Восторг и возмущение. Горечь и наслаждение. Уверенность и разочарование. Вот что он испытывал постоянно всю свою жизнь. Одновременно. Каждый час, каждое мгновение… Амбиции душили его. Любопытство воодушевляло его. Когда он устанет от секса со зверями, он начнет заниматься любовью с рыбами, с осьминогами, с каракатицами, с лягушками, со змеями, мать их, а после и с деревьями, с автомобилями, с поездами, с самолетами, с воздухом, с солнцем… Когда ему опротивит людской страх, он примется пугать Бога…
Был готов кончить в полете. Кричал, сдерживая извержение, рвал горло, рвал ноздри — кожа на носу трескалась под напором воздуха. Вдруг отчего-то стыдно стало перед самим собой — нет вовсе нынче совершенно никакого повода у нормального человека для того, чтобы заливать нынче же бесконтрольно цирковую арену своей свежей, дымящейся спермой, чтобы пачкать ею воздух, засорять, менять его цвет, пусть даже на какие-то секунды, и химический состав, и запах. Предстоящий переход в другое измерение — это не повод, это обыкновенная формальность. Жизнь в другом измерении — вот это действительно повод.
Под куполом, когда остановился уже, болтался, покачиваясь, неровно подпрыгивая, легко-легко, как на нежной пружине, осмотрелся, огляделся, обратил внимание на себя, неожиданно быстро и без препятствий забрался к себе внутрь и… обнаружил — заболел позвоночник тотчас же, а затем и правое ухо, левая нога, центр тяжести и точка отсчета мыслей, — что он все еще по-прежнему, как и раньше, точно так же, как и еще какие-то минуты назад, пребывает в своем старом, опостылевшем, сраном, вонючем, мать его, измерении.
— Бой, противостояние, выживание, преодоление, победа, поражение равного, смерть ближнего и дальнего, наблюдение за смертью ближнего и дальнего и одновременно спасение жизни, и одновременно рождение новой жизни — вот что только, наверное, и придает некое подобие смысла окружающей нас мутной и вязкой бессмыслице… — слизывал слезы с губ, с носа, со щек, длинно, шершаво, старательно, Кудасов. — Я не сказал еще о Сотворении Нового. Но это доступно не всем. Для Сотворения Нового требуется Дар. А вот драться, противостоять, пытаться победить, пытаться убить, пытаться спасти, пробовать выживать могут все без исключения, все, если хотят жить, конечно же, и выжить…
Я пил свою кровь.
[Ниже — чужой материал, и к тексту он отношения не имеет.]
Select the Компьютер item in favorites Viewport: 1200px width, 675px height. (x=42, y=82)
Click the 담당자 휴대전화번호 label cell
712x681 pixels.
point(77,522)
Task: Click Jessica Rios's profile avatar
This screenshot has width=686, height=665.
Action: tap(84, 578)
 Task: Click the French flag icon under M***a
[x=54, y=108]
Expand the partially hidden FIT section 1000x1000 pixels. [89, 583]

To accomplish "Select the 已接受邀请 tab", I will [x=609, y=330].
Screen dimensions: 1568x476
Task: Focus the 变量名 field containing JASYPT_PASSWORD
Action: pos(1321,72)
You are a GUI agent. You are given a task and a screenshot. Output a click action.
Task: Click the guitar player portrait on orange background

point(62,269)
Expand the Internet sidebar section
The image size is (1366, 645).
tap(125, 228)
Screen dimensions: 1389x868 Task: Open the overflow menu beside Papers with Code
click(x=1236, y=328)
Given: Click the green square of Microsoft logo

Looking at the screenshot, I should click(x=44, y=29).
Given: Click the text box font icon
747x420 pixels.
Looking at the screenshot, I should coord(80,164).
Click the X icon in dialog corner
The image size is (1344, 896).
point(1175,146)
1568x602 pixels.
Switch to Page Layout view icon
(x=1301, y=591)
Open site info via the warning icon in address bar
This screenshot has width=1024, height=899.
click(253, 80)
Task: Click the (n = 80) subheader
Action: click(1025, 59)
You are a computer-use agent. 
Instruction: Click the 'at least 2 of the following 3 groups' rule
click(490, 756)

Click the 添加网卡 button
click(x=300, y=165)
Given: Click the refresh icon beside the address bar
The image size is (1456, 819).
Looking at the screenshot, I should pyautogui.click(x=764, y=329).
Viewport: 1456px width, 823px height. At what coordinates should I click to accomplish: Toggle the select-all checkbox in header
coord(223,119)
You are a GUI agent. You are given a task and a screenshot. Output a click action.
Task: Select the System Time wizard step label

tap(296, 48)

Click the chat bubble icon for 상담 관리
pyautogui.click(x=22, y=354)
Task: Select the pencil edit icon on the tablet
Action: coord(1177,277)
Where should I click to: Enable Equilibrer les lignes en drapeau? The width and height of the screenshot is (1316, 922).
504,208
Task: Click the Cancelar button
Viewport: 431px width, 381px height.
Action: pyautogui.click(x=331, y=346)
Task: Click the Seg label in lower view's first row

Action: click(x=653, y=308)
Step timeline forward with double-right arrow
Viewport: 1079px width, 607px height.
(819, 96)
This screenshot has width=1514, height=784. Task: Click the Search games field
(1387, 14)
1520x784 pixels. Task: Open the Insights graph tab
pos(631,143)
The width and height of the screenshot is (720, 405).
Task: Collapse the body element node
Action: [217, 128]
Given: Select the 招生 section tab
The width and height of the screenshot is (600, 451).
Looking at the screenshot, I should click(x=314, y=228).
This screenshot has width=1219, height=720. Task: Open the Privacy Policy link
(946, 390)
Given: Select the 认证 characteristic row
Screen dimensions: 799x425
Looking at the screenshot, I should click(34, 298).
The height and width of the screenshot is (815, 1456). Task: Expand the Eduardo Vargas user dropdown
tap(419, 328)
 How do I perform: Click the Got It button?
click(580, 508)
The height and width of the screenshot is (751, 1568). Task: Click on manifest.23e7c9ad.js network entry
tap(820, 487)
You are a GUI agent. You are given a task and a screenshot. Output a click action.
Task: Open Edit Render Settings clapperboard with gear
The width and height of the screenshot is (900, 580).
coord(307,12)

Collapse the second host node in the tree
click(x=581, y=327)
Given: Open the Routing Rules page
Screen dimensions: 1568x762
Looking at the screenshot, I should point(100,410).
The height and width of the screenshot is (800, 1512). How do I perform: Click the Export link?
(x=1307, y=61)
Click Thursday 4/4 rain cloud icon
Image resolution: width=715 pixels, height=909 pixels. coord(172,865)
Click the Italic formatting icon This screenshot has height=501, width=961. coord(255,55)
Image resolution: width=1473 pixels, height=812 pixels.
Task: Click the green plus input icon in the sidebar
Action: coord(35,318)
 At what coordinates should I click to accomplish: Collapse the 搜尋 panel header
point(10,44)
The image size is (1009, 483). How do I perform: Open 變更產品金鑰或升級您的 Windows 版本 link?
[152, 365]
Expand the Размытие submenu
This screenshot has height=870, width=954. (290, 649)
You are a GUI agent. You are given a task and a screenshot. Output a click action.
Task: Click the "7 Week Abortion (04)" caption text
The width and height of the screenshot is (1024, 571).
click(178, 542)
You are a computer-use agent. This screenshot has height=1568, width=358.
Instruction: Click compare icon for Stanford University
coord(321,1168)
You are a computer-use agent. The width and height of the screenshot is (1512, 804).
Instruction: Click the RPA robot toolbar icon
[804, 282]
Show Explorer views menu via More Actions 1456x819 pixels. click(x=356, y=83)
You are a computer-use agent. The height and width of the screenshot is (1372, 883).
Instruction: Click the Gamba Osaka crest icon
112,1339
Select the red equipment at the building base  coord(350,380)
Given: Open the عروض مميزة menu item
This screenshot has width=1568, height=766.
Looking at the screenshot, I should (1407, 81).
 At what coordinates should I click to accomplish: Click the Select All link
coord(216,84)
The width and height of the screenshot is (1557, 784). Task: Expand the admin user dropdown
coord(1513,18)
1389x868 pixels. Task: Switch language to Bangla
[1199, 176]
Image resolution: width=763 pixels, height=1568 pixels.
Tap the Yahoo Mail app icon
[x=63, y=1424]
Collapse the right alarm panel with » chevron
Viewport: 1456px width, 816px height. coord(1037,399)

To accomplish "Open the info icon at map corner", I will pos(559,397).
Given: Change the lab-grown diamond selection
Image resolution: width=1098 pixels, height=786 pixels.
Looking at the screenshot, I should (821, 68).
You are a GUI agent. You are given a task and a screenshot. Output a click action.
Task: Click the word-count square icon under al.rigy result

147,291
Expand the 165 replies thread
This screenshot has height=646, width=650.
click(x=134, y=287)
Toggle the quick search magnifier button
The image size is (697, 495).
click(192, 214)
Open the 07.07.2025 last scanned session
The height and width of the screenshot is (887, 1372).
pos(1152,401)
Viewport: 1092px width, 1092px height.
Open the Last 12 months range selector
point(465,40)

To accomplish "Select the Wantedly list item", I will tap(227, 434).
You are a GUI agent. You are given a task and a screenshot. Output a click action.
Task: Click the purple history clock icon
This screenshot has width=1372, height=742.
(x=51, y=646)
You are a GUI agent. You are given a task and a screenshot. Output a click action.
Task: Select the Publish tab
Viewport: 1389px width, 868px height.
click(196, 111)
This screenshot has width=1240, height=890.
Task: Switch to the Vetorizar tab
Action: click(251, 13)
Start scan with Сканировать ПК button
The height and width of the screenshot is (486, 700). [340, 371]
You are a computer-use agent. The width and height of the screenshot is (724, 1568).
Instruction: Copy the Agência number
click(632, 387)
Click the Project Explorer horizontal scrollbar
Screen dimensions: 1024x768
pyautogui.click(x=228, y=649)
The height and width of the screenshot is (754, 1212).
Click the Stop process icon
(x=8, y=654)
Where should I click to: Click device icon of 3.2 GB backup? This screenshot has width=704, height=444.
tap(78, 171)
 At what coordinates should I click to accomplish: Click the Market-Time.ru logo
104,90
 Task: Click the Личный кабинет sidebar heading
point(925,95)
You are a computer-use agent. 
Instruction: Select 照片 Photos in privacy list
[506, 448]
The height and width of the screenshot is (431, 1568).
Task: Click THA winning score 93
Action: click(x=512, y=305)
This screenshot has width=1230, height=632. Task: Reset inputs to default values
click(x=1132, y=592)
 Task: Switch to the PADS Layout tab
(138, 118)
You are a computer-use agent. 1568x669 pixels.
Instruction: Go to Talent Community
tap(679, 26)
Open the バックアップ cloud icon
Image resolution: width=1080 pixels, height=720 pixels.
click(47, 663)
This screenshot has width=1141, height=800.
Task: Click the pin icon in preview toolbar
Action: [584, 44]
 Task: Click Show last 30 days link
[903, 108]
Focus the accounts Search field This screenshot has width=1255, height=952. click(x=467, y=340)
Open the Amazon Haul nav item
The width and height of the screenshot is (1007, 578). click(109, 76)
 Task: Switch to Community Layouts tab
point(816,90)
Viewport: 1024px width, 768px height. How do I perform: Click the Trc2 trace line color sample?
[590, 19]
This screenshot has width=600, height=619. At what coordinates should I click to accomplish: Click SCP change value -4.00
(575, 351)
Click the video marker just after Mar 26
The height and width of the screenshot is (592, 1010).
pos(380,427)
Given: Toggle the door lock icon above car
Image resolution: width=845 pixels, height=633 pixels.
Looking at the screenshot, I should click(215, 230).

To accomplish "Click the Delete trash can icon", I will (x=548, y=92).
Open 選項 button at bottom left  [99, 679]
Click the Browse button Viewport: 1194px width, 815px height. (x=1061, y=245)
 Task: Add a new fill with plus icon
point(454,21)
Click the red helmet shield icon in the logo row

Из своего рта. Кровь выливалась обратно из горла. И я опять хотел пить. Пот брызгал из меня струями. Штаны намокли от мочи. Не сумел уловить и впоследствии откорректировать. Не думал просто об этом. Умирал. Пробовал выжить…
— Битва и секс. Власть — говно. Власть унижает властвующего. Битва и секс — вот два направления в жизни, которые я определил для себя как приоритетные… Я уже не молод и потому не требую от жизни перспективы. — Кудасов раскачался на лонже, вроде как без усилий, привычно, буднично, и поймал висящую неподалеку, в трех метрах, в четырех метрах, трапецию. — Выиграешь — найдешь девчонку. А не выиграешь… а не выиграешь — умрешь. Просто умрешь, и все. Вот обыкновенно умрешь, и все. И так и не узнаешь, что будет с девчонкой, что будет со мной, со страной, со Вселенной, и вообще и вообще. — Кудасов швырнул в мою сторону трапецию. С раздумчивым шипением, неохотно, трапеция рассекала воздух…
Дышал буйно, бурно, бешено. Я. Ушами дышал. Глазами дышал. Пупком дышал. Задницей дышал. Членом дышал. Висел на трапеции, как мокрая простиранная игрушка на бельевой веревке, как медвежонок, как слоненок, как собачонок… Когда отдышался, освободил ноги от петли. Лонжа тотчас же ушла к потолку, мать ее. Кудасов смеялся…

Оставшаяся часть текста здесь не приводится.